A Tunable Robust Pruning Framework Through Dynamic Network Rewiring of DNNs

This paper presents a dynamic network rewiring (DNR) method to generate pruned deep neural network (DNN) models that are robust against adversarial attacks yet maintain high accuracy on clean images. In particular, the disclosed DNR method is based on a unified constrained optimization formulation using a hybrid loss function that merges ultra-high model compression with robust adversarial training. This training strategy dynamically adjusts inter-layer connectivity based on per-layer normalized momentum computed from the hybrid loss function.

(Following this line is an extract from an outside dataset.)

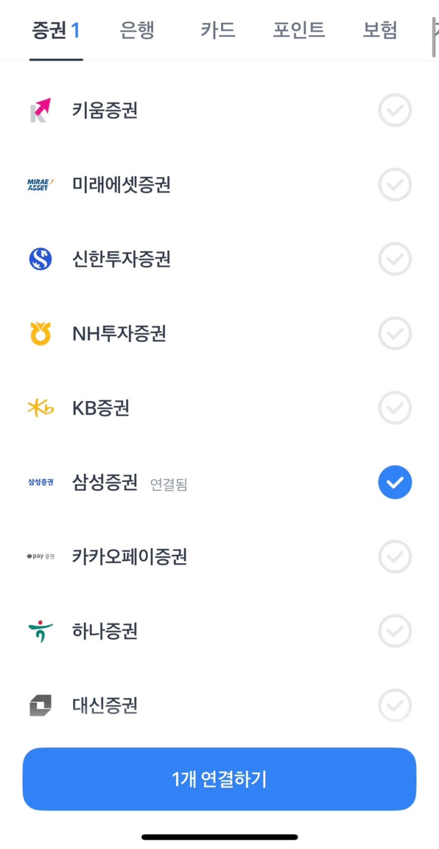439x849 pixels.
Task: Tap the 대신증권 logo icon
Action: pos(41,705)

In contrast to existing robust pruning frameworks that require multiple training iterations, the proposed learning strategy achieves an overall target pruning ratio with only a single training iteration and can be tuned to support both irregular and structured channel pruning. To evaluate the merits of DNR, experiments were performed with two widely accepted models, namely VGG16 and ResNet-18, on CIFAR-10, CIFAR-100 as well as with VGG16 on Tiny-ImageNet. Compared to the baseline uncompressed models, DNR provides over20x compression on all the datasets with no significant drop in either clean or adversarial classification accuracy. Moreover, our experiments show that DNR consistently finds compressed models with better clean and adversarial image classification performance than what is achievable through state-of-the-art alternatives.